> **Using the information**
1 – From the text on Japanese honorifics, list every Japanese word that has its English meaning given in parentheses right after it, along with that meaning.
2 – In the text on Japanese honorifics, rewrite the stretch from "You can start" through "to address them." and replace "deities" with "divine beings".

> **Study text**
------
A Break Down of Most Common Japanese Honorifics
|Type of Honorific
|Acquaintances, strangers, coworkers.
|Mister/Madam, Your Highness, Your Majesty
|God, customers, guests
|Kami-sama (God), mina-sama (everyone), okyakusama (customers)
|Younger boys, friends, people your age
|Younger girls, anyone close to you, partners, close friends
|For seniors classmates, colleagues, etc.
|For junior classmates, colleagues, etc.
|For teachers or people experts in their respective professions.
|A polite way of saying something
|For words that have a Japanese origin
|Oji-san (grandfather), oya-ji (old man), oka-san (mother)
|A polite way of saying something
|For words that have a Chinese origin
|Gokazoku (family), goryoshin (parents)
-San is the safest honorific to go for if you’re meeting someone you don’t know and you’re not sure which honorific to go for. It’s a very formal way of addressing anyone without going overboard.
It’s not suitable only for addressing coworkers, acquaintances, relatives but can also be attached to certain job titles. For example, a doctor, called “isha” in Japanese can be politely called “isha-san.”
You can start off with -san while meeting anyone new, and if they tell you to use a different honorific, you can switch to that.
Sama conveys an extremely high level of respect, which is why it is mostly used for gods and deities. For example, kami-sama. Customers and guests have a very respectable position in the Japanese culture, so oftentimes they’ll use -sama as an honorific to address them.
You can also use -sama to address your boss or anyone at a higher authority, though -san is more common as -sama can be a bit too polite for everyday situations.
------
> **Data excerpt**
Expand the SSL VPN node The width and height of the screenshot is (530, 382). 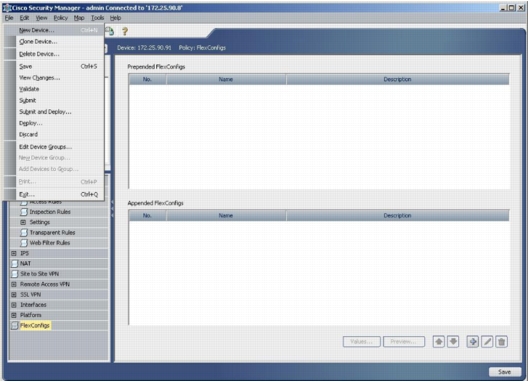click(x=14, y=294)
------
> **Answers by task**
1 – Kami-sama (God), mina-sama (everyone), okyakusama (customers), Oji-san (grandfather), oya-ji (old man), oka-san (mother), Gokazoku (family), goryoshin (parents)

2 –
You can start off with -san while meeting anyone new, and if they tell you to use a different honorific, you can switch to that.
Sama conveys an extremely high level of respect, which is why it is mostly used for gods and divine beings. For example, kami-sama. Customers and guests have a very respectable position in the Japanese culture, so oftentimes they’ll use -sama as an honorific to address them.